About this task: On the pdb1topdb package page, which command converts all BioUnit files in a directory with a single command?

Skip to main content

Convert protien 3D structure BioUnit file ('.pdb1') to a standard 3D structure file ('.pdb').

Project description

pdb1topdb

PyPi Version License: MIT

A Python package to convert protien 3D structure PDB-BioUnit file (like .pdb1 or .pdb12) to a standard 3D structure PDB file (.pdb).

Installation

Install pdb1topdb package with pip:

pip install pdb1topdb

CLI usage

Use as a command-line interface (CLI):

pdb1topdb --help
pdb1topdb ./test_data/5ceg.pdb1 -o ./test_data/5ceg_biounit1.pdb
pdb1topdb ./test_data/5ceg.pdb1 # you can omit output path (will be derived)

Or convert all BioUnits files in a directory with one single command:

pdb1topdb-folder --help
pdb1topdb-folder ./test_data/ -o ./test_data/

Python usage

Use in-line in python:

# Import
from pdb1topdb import pdb1topdb, read_chains_mapping

# Convert .pdb1 -> .pdb
pdb_str, metadata = pdb1topdb(
    pdb1_path="./test_data/5ceg.pdb1",
    pdb_path="./test_data/5ceg_biounit1.pdb",
    remove_initial_biounit_file=False, # optional
    metadata_path=None, # optional
    verbose=True, # optional
)

Dataset content:
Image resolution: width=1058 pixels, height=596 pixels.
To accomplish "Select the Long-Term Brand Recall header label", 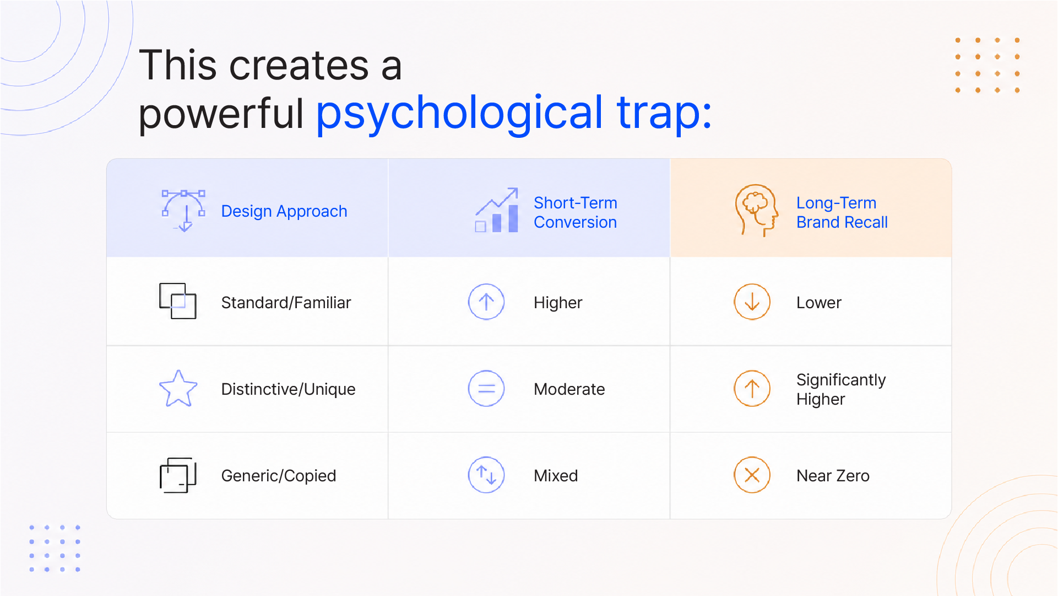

Written response: pdb1topdb-folder